EXERCISE DESCRIPTION: Copy only the lines between the one containing "This screenshot has" and the end of the records, both included, leaving out pictures.
....
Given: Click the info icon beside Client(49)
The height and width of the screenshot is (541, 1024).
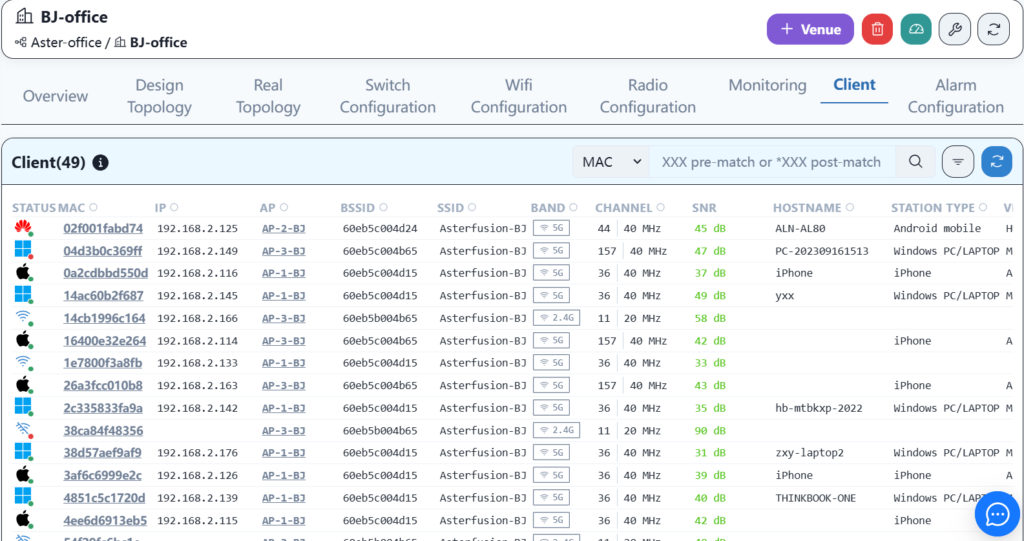Looking at the screenshot, I should [101, 162].
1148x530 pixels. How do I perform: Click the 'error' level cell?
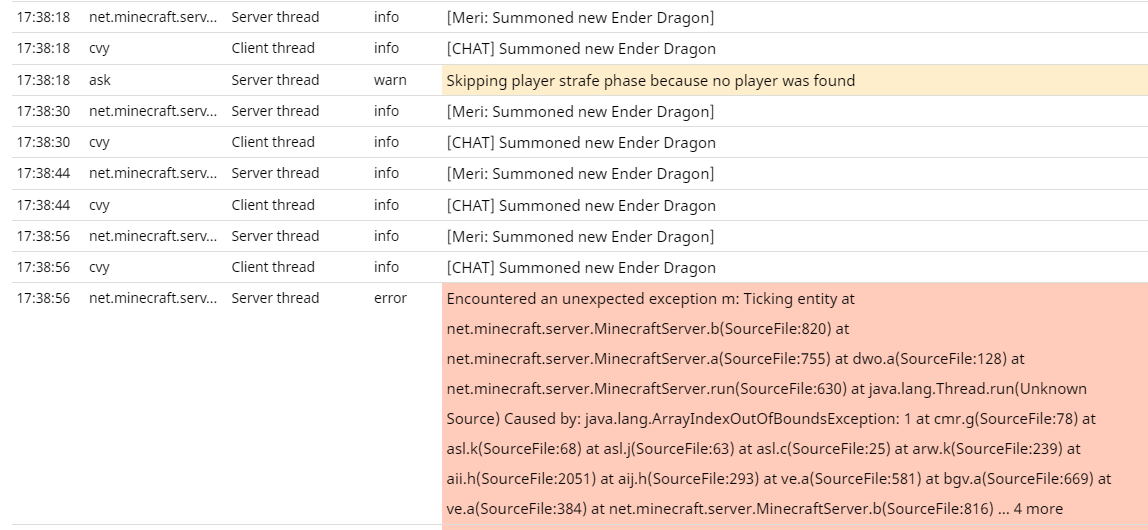pyautogui.click(x=390, y=298)
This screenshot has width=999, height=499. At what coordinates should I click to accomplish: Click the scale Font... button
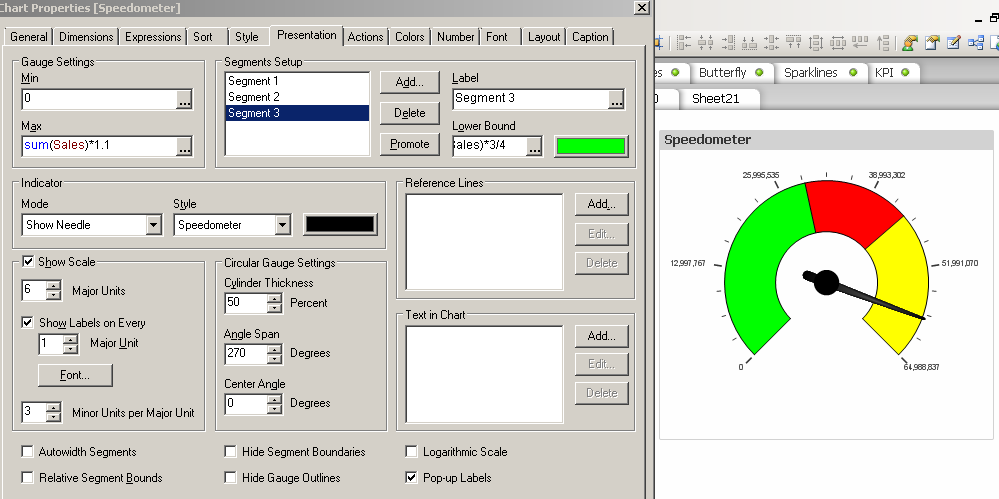(x=75, y=376)
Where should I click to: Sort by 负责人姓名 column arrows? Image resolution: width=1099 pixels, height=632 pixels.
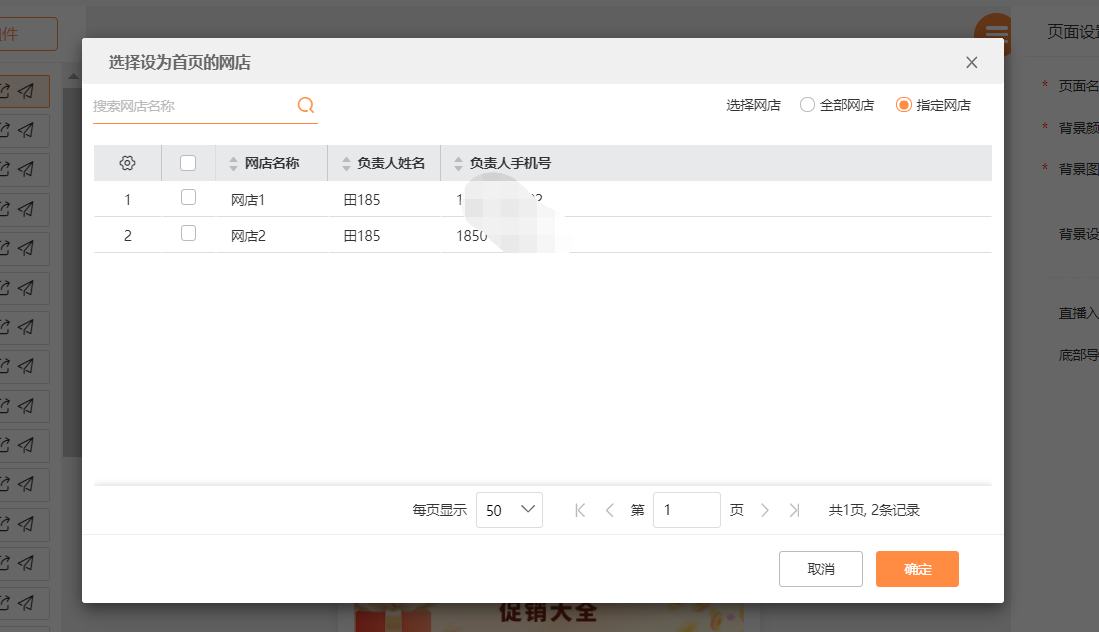click(x=346, y=163)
....
SOLVED PROBLEM:
This screenshot has width=999, height=499. At what coordinates should I click to accomplish: Click the scale Font... button
(x=75, y=376)
Where should I click to: Sort by 负责人姓名 column arrows? Image resolution: width=1099 pixels, height=632 pixels.
click(x=346, y=163)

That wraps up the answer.